Has Ireland’s dual registration plate changed the way we buy cars?
While many of us head off on our annual holiday this July and August, spare a thought for our car dealers as it is one of their busiest times of the year.
Given that we’re mid way through July, we thought that we would recap on the impact of the dual registration here in the Irish automotive sector and to see if we can identify any trends during that period.
In 2013, the government introduced a new dual registration system so rather than new cars being registered only in January, motorists could now purchase a brand new car in either January or July. The rationale for introducing this change was because of the extreme front-loading of sales in January and the impact this had on government taxation, working capital and job stability.
So how has the mid-year plate changed how motorists buy?
We thought we would start off by briefly looking at the level of July car sales from 2011 and look at how that has changed up until 2016.
In July 2011, two years before the new dual registration plate was introduced, only 4,081 new cars were sold that year. July sales only increased by 8% in 2012 but in 2013, the first year the new dual registration came into effect, there was a YoY increase of 163%. Since 2013, the industry has witnessed a YoY increase of 61%, 47% and 8% respectively.

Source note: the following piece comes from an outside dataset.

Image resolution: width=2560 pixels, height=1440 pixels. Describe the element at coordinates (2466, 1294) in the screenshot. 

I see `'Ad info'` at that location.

January has always been the peak buying month for new cars. In July 2015 however, car sales in that month were almost on a par with January sales in that same year. July car sales have gone from representing just 5.6% of total annual sales in 2012 (the year before the new dual registration was introduced) to a share of 20.4% in 2016.
Looking at July car sales as a proportion of all annual sales, there has been a significant increase, from 5.6% in 2012 to 20.4% last year.

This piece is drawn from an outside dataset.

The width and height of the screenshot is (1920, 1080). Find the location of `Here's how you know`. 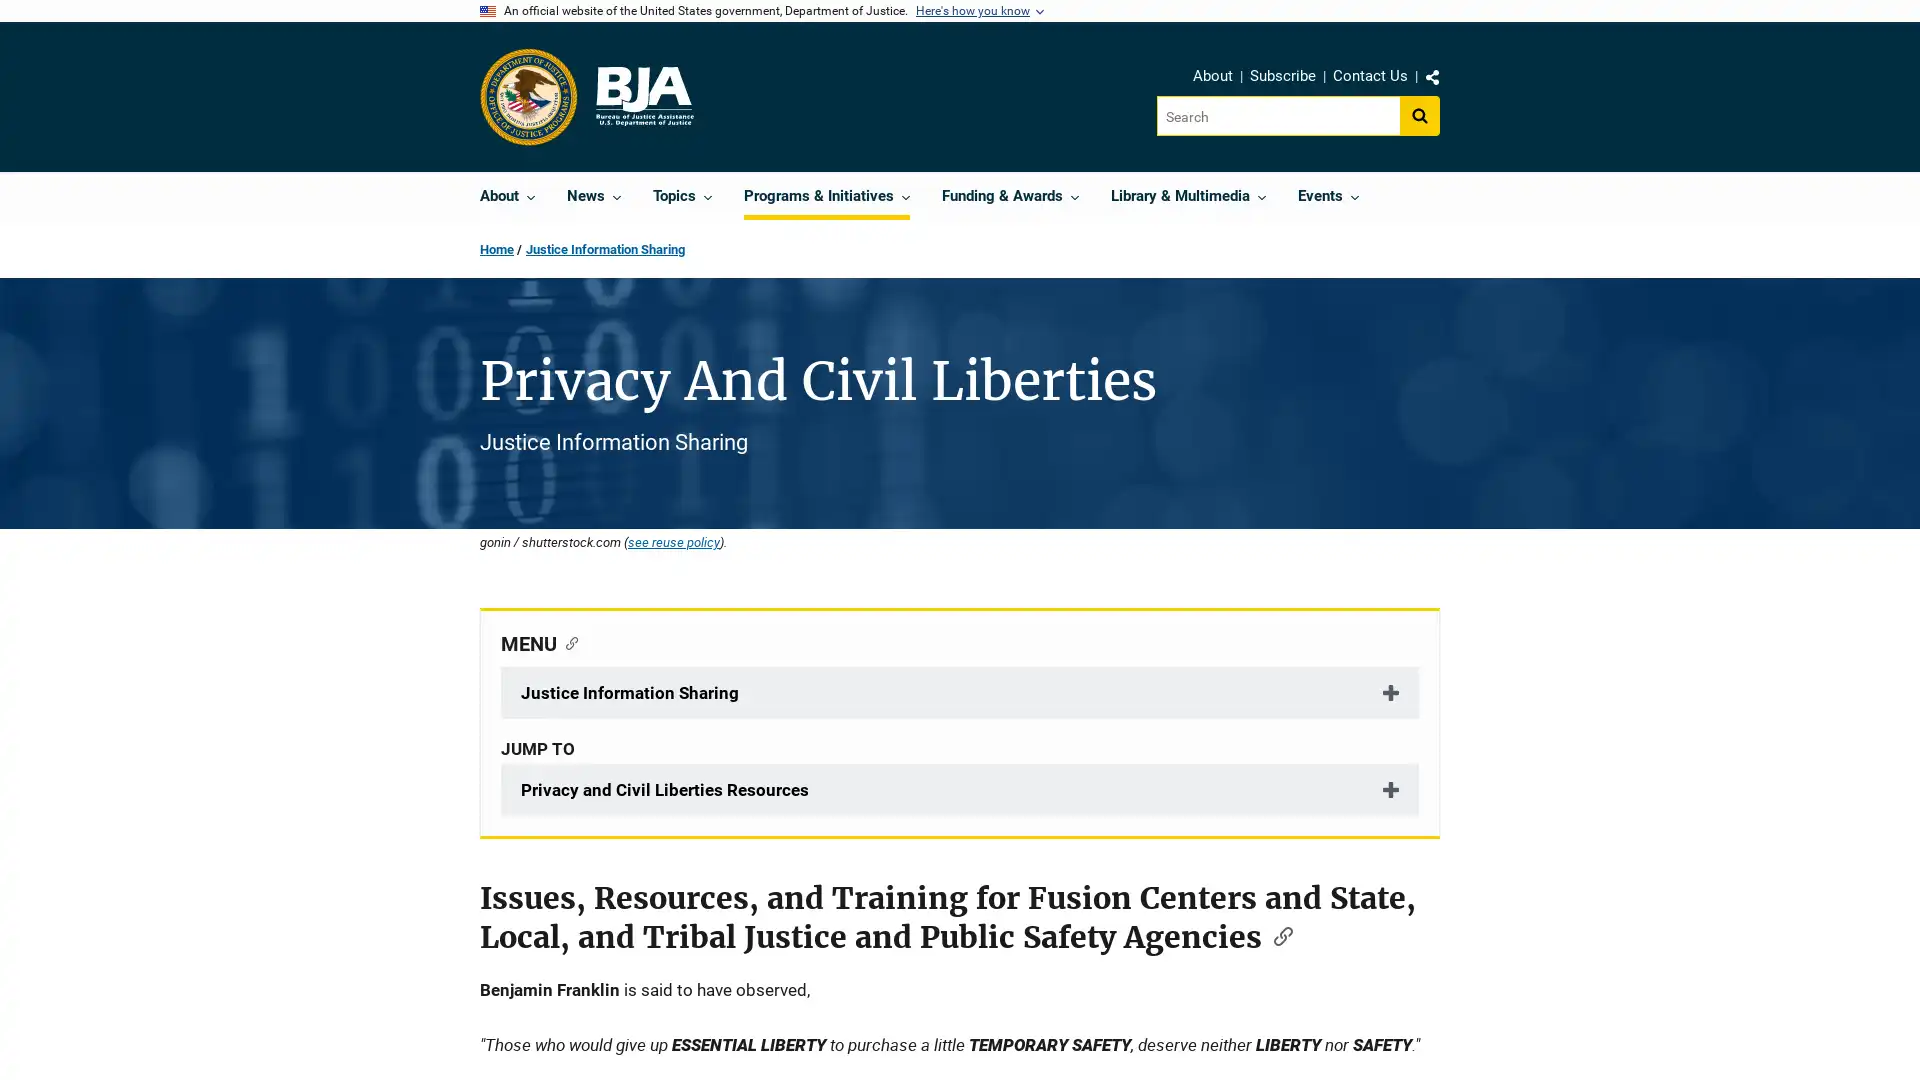

Here's how you know is located at coordinates (973, 11).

Pre-2013, the pattern of declining sales month-on-month each year to December was inevitable. Comparing 2012 to 2016 sales, there is a notable second ‘spike’ mid year.
While January still remains the most popular month to buy a new car, July has shown an incremental increase in its percentage of total car sales since the launch of the new dual registration, although that incremental increase slowed slightly last year. In 2012, the year before the new registration was introduced, the ratio of new car sales in January v July was 5:1. While in 2016, the ratio has narrowed to 3:1.
It is clear that the dual registration system has had a positive impact in terms of July sales but it is still early in its development to fully understand whether it has had a significant effect on the buying habits of the Irish consumer.
Will we see the eventual scenario of July car sales surpassing January figures? Anecdotal evidence would seem to suggest that consumers have greater levels of disposable income in July in comparison to January so maybe this outcome is inevitable?
Will we see the trend of July car sales as a percentage of total annual sales incrementally increasing again at the end of July once the figures are released?
From a recruitment perspective, the dual registration has had a hugely beneficial impact. New car sales have a direct impact on employment in the sector; the more new cars are sold, the more employees are required to sell them, service them and prepare them.
Traditionally, car sales were extremely seasonal and as a result, job stability was less certain. The industry has become far more attractive to new entrants as they see it as representing a far more stable environment without the excessive front-loading of activity we have witnessed in previous years.